* _Description of the task_: Look below for the line containing "How do I perform: Open" and the line containing "Click the Apply filter button"; repeat exactly those two lines and all lines between them, and nothing else.

* _Records shown_:
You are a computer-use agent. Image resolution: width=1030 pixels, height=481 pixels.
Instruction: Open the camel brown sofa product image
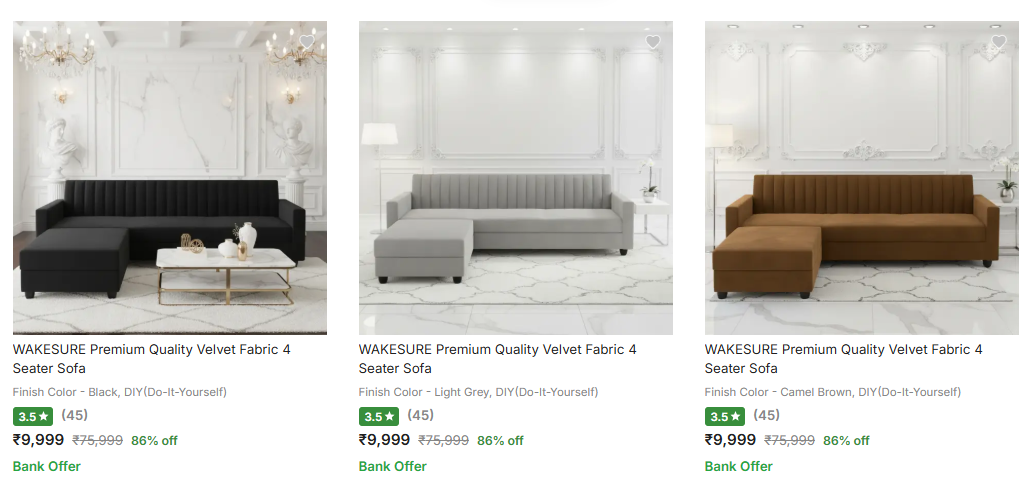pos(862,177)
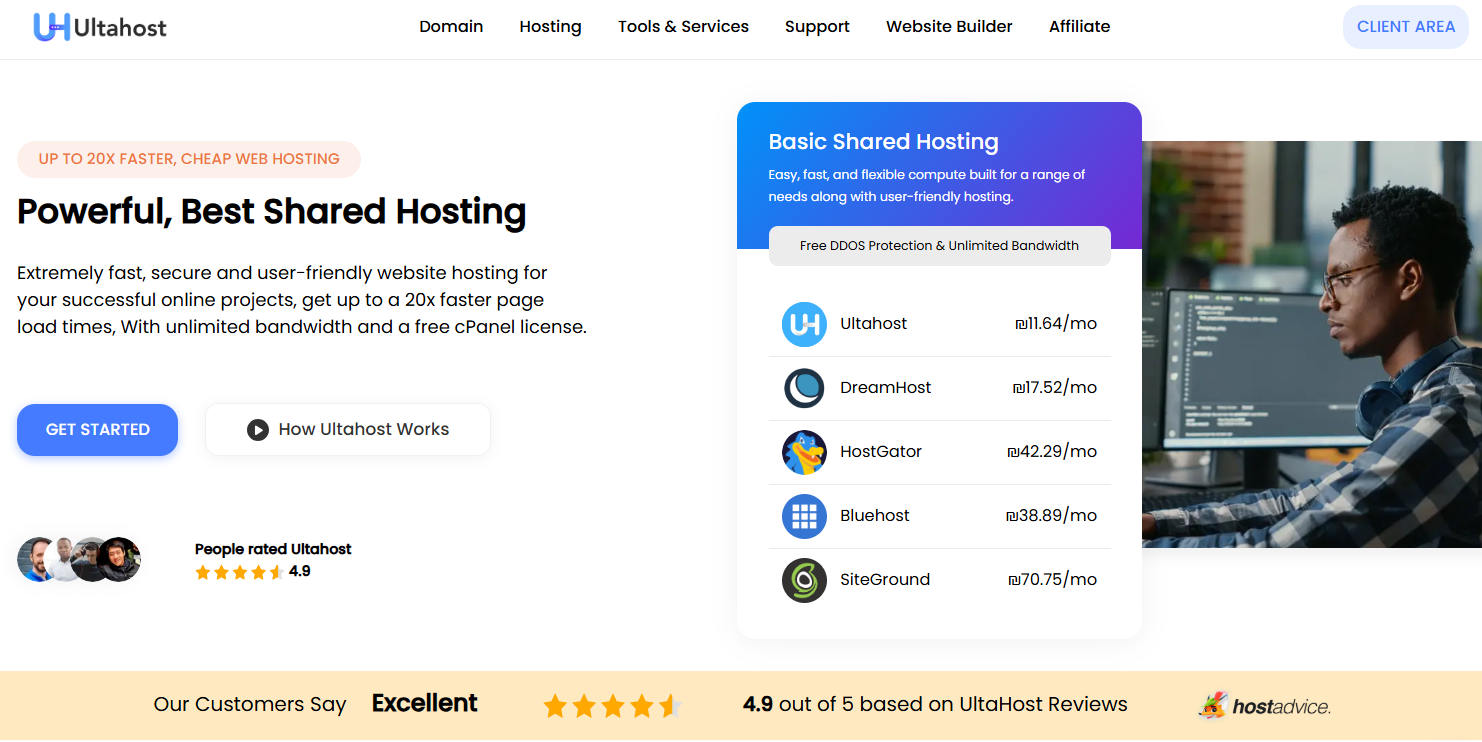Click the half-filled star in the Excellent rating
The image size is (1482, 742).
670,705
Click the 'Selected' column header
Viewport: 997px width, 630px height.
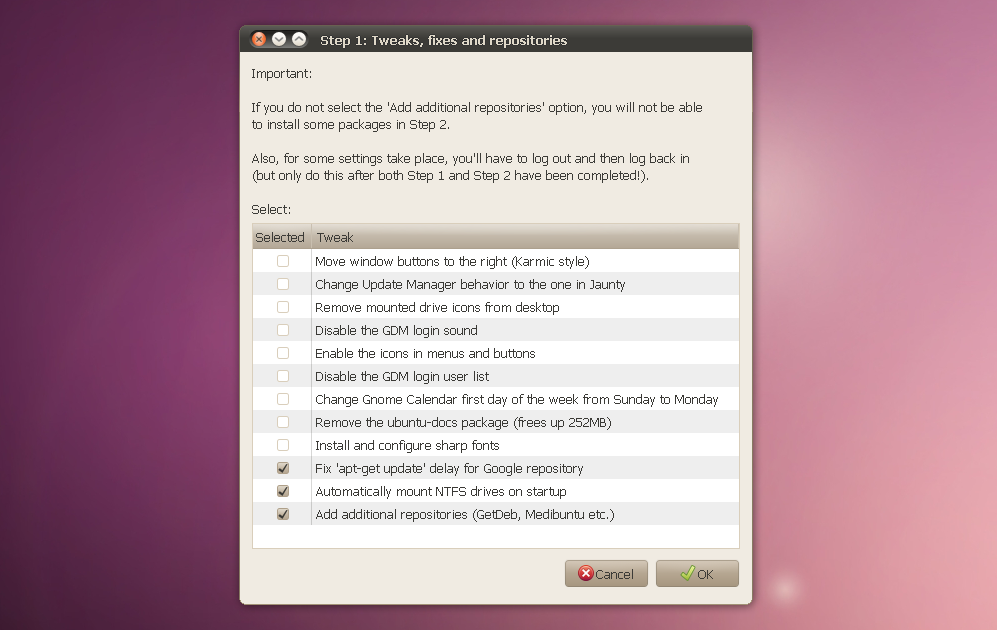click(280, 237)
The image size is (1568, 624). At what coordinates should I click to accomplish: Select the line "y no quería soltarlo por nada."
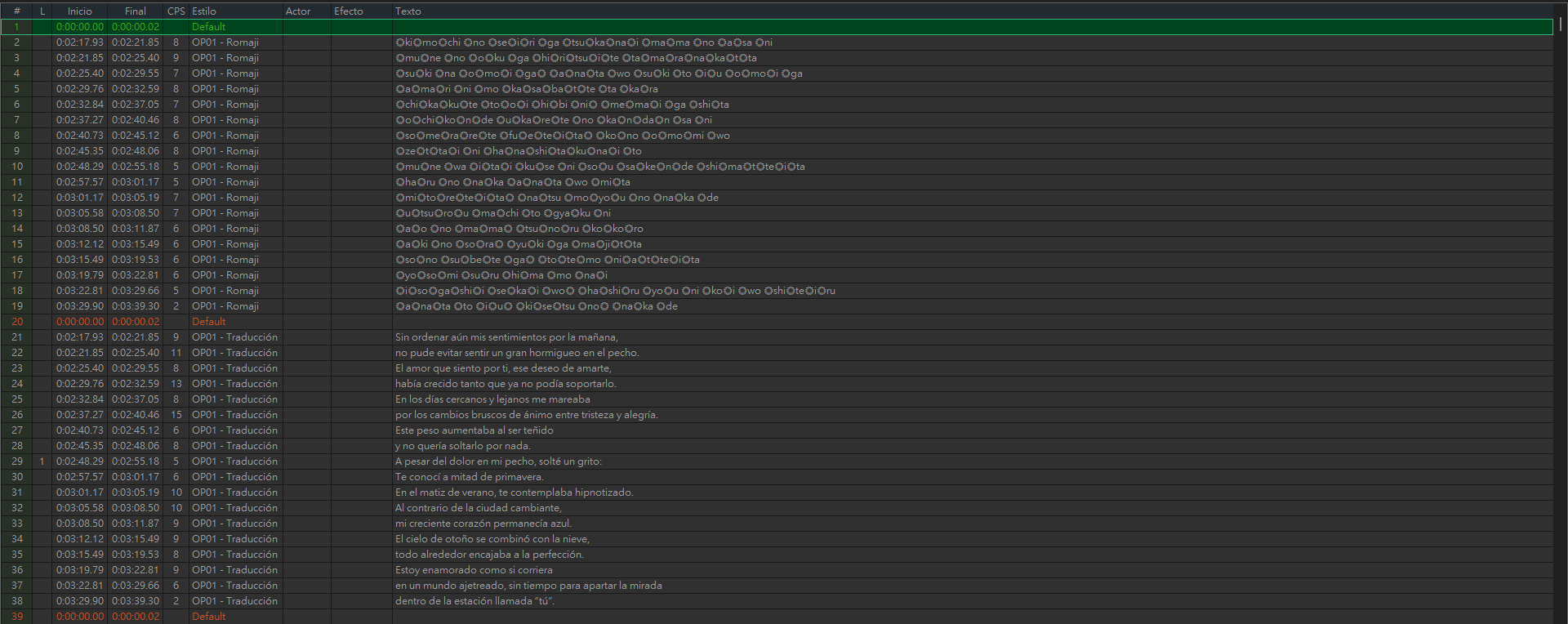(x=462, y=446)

...

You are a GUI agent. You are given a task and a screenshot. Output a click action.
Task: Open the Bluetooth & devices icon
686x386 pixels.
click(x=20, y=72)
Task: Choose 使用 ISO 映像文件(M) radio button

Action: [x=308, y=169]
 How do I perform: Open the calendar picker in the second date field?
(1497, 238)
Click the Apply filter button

...

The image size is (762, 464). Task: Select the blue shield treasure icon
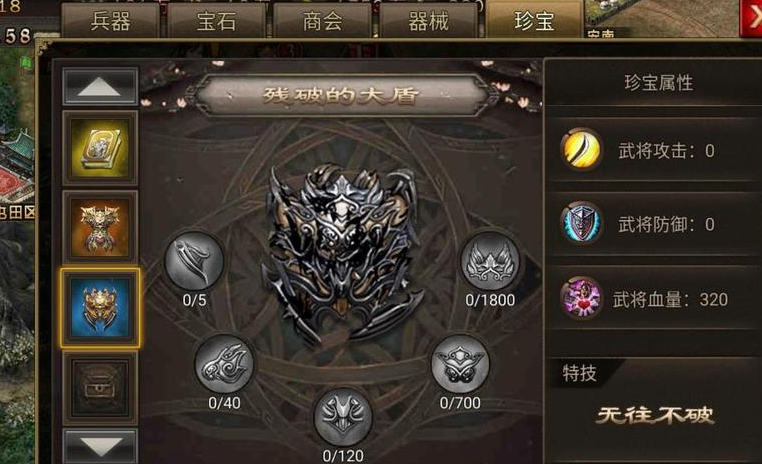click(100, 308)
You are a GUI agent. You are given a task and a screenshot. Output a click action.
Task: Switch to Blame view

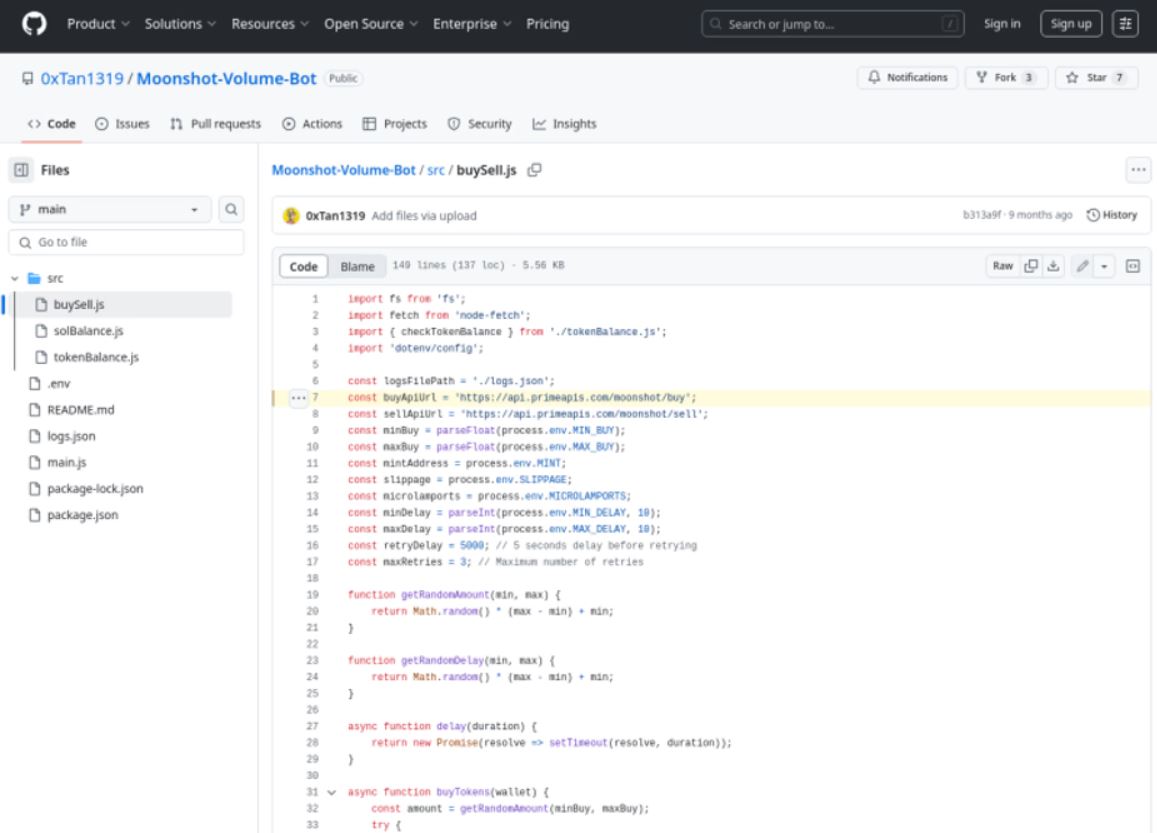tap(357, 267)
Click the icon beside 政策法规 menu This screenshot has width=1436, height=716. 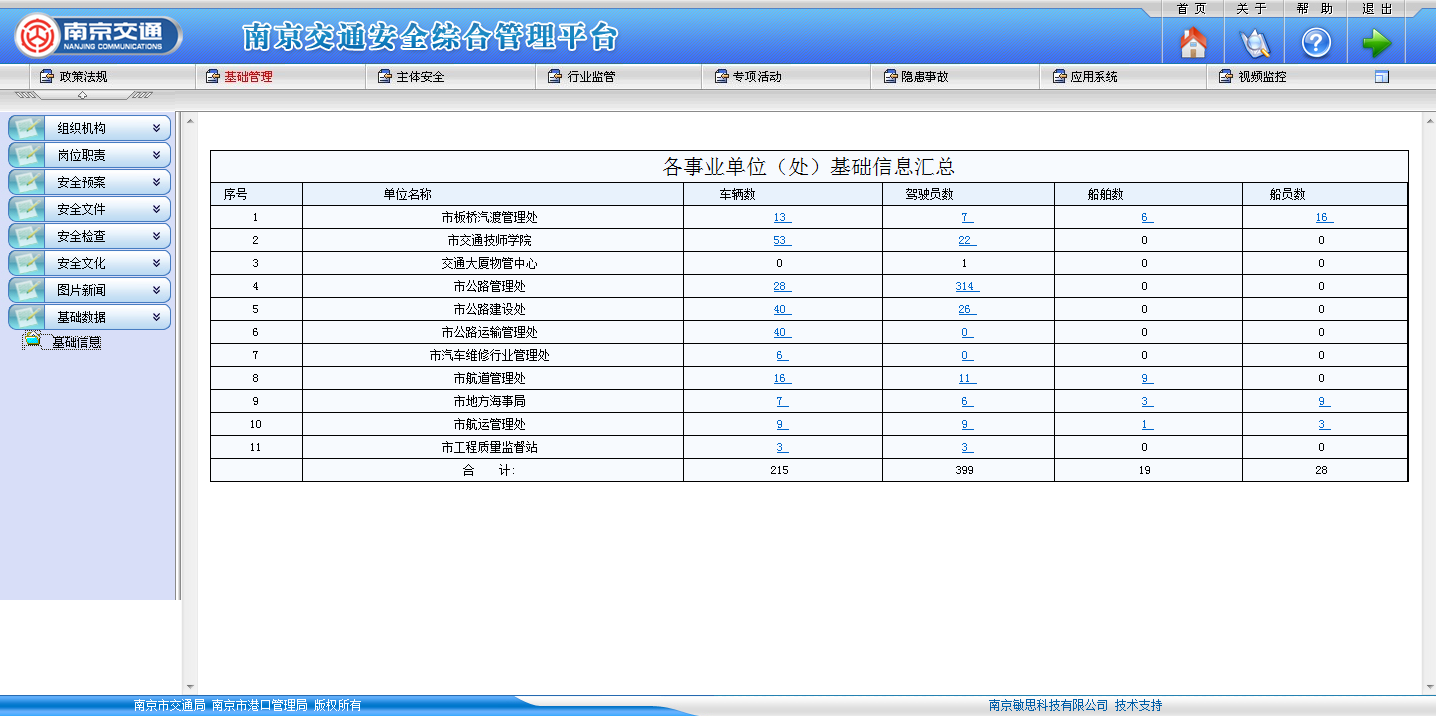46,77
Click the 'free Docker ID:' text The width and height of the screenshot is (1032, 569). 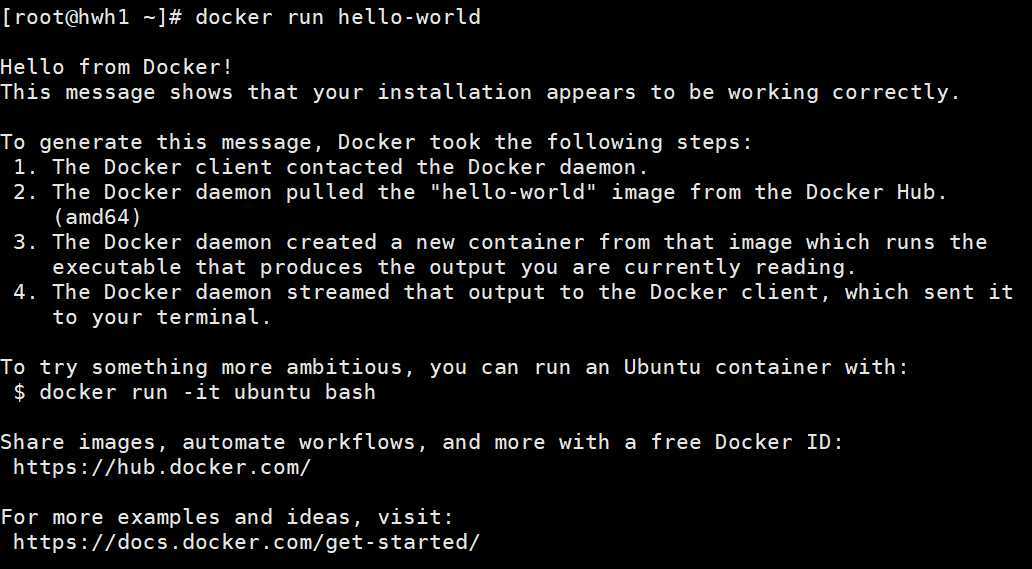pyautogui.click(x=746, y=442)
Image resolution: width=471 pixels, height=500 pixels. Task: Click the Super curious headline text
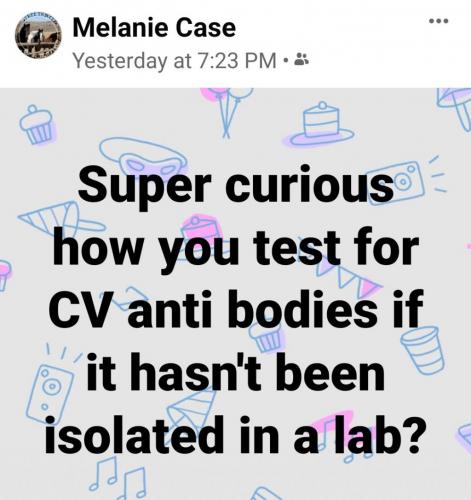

* _The completed task_:
 How do I perform: Open the calendar picker in the second date field?
(1497, 238)
Click the Apply filter button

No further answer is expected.